W Polsce podsłuchiwano prawie 7 tys. osób fot. east news

W 2010 roku policja i inne uprawnione służby wystąpiły o zarządzenie kontroli operacyjnej łącznie wobec 6723 osób - poinformował Andrzej Seremet

Przedłożona informacja jest wykonaniem styczniowej nowelizacji ustawy o prokuraturze, gdzie wprowadzono zasadę, że prokurator generalny będzie przedstawiał Sejmowi i Senatowi coroczną, jawną informację o liczbie wniosków i przypadków zastosowania technik operacyjnych oraz o efektach sądowego i prokuratorskiego nadzoru nad tymi czynnościami.

Z informacji Seremeta wynika, że wobec 6453 osób sąd zarządził kontrolę i utrwalanie rozmów lub kontrolę operacyjną. Odmówił tego wobec około 1 procenta osób - 52. Wobec 218 osób zgody na wnioski o kontrolę operacyjną nie wyraził prokurator.

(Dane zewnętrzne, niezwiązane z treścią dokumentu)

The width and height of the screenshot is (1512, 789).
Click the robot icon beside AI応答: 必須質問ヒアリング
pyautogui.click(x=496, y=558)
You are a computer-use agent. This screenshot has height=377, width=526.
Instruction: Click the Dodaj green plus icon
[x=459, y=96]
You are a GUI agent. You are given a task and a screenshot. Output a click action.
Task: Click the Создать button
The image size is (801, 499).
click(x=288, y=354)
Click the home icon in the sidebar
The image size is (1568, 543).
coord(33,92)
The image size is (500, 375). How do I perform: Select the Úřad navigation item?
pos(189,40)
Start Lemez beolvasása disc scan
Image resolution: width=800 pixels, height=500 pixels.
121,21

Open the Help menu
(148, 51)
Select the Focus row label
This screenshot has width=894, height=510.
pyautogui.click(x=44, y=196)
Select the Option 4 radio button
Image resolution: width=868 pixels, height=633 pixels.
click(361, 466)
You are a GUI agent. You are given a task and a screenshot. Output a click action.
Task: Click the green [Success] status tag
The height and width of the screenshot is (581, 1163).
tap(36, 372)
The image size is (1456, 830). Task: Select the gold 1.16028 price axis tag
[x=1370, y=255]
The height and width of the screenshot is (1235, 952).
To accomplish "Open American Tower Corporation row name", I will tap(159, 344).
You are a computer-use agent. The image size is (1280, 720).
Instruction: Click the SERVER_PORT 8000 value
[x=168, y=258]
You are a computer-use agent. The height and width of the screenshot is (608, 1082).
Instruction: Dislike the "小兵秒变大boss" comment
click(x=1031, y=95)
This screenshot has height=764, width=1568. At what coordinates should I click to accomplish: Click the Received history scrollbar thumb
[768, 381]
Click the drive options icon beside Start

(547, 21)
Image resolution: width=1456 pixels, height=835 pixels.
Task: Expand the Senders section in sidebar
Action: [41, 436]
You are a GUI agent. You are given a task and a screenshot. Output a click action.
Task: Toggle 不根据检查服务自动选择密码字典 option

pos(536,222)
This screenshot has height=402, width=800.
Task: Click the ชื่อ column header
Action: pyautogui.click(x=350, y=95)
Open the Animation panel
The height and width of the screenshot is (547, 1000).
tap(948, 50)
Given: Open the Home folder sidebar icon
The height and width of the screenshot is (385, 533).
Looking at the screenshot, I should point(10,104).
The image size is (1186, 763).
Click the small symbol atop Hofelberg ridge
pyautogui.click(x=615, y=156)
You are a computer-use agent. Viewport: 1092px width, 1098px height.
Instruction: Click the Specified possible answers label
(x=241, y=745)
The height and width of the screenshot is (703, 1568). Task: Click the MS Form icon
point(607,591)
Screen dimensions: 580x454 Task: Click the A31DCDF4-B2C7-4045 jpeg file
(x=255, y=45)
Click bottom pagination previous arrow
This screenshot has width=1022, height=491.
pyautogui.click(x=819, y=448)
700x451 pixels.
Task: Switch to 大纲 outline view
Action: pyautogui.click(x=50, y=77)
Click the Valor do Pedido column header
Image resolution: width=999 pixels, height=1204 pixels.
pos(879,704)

Co pewien czas odżywa publiczna dyskusja o podsłuchach, które dziś może stosować dziewięć służb specjalnych. Na założenie przez nie podsłuchu operacyjnego (czyli jeszcze przed formalnym śledztwem prokuratury w danej sprawie) musi wyrazić zgodę prokurator generalny oraz sąd. Można to robić tylko w celu wykrycia wymienionych w odpowiednich ustawach ściśle określonych najgroźniejszych przestępstw oraz gdy inne środki zawiodą. Prasa często donosi jednak o różnych nieprawidłowościach. Dziś tajne są nawet same statystyki tych działań - służby odmawiały ich ujawnienia Helsińskiej Fundacji Praw Człowieka.

Kilka dni temu Rzecznik Praw Obywatelskich Irena Lipowicz zaskarżyła do Trybunału Konstytucyjnego ustawy pozwalające służbom specjalnym zdobywać w tajny sposób dane o obywatelu, których zakresu precyzyjnie nie określono. Według RPO narusza to prawo do prywatności. Lipowicz zwróciła uwagę, że jednostka nie posiada żadnej wiedzy o takiej ingerencji służb w jej wolność i z tego powodu nie może korzystać np. z prawa odwołania do sądu. "Ustawa dopuszczająca niejawną ingerencję w prawa i wolności jednostki musi więc przede wszystkim konkretyzować przypadki, zakres, sposoby ingerencji, a także wskazywać jakich konkretnie sfer życia jednostki owa ingerencja dotyczy" - napisała Rzecznik Praw Obywatelskich.